So, when the unmentionable took place, Jane was badly left. The Foreign Office Library Department people, many of them Jane’s contemporaries at Oxford and Cambridge, were hurried across the Channel into Life, for which they had been prepared by a course of lectures on the Dangers of Paris. There also went the confidential secretaries, the clerks and shorthand typists, in their hundreds; degreeless, brainless beings, but wise in their generation.
‘I wish I was a shorthand typist,’ Jane grumbled, brooding with Katherine over their fire.
‘Paris,’ Katherine turned over the delightful word consideringly, finding it wanting. ’The last place in the world I should choose to be in just now. Fuss and foolishness. Greed and grabbing. The centre of the lunacies and crimes of the next six months. Politicians assembled together.... It’s infinitely common to go there. All the vulgarest people.... You’d be more select at Southend or Blackpool.’
‘History is being made there,’ said Jane, quoting from her father’s press.
’Thank you; I’d rather go to Birmingham and make something clean and useful, like glass.’
But Jane wanted to make history in Paris. She felt out of it, left, as she had felt when other people went to the war and she stayed at home.
On a yellow, foggy day just before Christmas, Lord Pinkerton, with whom Jane was lunching at his club (Lord Pinkerton was quite good to lunch with; you got a splendid feed for nothing), said, ’I shall be going over to Paris next month, Babs.’ (That was what he called her). ’D’you want to come?’
‘Well, I should say so. Don’t rub it in, dad.’
Lord Pinkerton looked at her, with his whimsical, affectionate paternity.
’You can come if you like, Babs. I want another secretary. Must have one. If you’ll do some of the shorthand typing and filing, you can come along. How about it?’
Jane thought for exactly thirty seconds, weighing the shorthand typing against Paris and the Majestic and Life. Life had it, as usual.

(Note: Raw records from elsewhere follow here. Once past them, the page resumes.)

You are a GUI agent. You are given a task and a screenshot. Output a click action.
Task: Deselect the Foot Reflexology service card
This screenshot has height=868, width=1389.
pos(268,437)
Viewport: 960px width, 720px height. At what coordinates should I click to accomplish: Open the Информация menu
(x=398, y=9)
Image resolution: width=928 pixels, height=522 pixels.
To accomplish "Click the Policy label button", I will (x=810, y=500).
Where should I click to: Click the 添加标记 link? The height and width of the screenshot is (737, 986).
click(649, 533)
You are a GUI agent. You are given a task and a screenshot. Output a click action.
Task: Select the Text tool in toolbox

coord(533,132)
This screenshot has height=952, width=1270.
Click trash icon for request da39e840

‘Right-o, daddy. I’ll come along. When do we go over?’
That afternoon Jane gave notice to her department, and in the middle of January Lord Pinkerton and his bodyguard of secretaries and assistants went to Paris.
4
That was Life. Trousseaux, concerts, jazzing, dinners, marble bathrooms, notorious persons as thick as thieves in corridors and on the stairs, dangers of Paris surging outside, disappointed journalists besieging proud politicians in vain, the Council of Four sitting in perfect harmony behind thick curtains, Signor Orlando refusing to play, but finding they went on playing without him and coming back, Jugo-Slavs walking about under the aegis of Mr. Wickham Steed, smiling sweetly and triumphantly at the Italians, going to the theatre and coming out because the jokes seemed to them dubious, Sir George Riddell and Mr. G.H. Mair desperately controlling the press, Lord Pinkerton flying to and fro, across the Channel and back again, while his bodyguard remained in Paris. There also flew to and fro Oliver Hobart, the editor of the Daily Haste. He would drop in on Jane, sitting in her father’s outer office, card-indexing, opening and entering letters, and what not.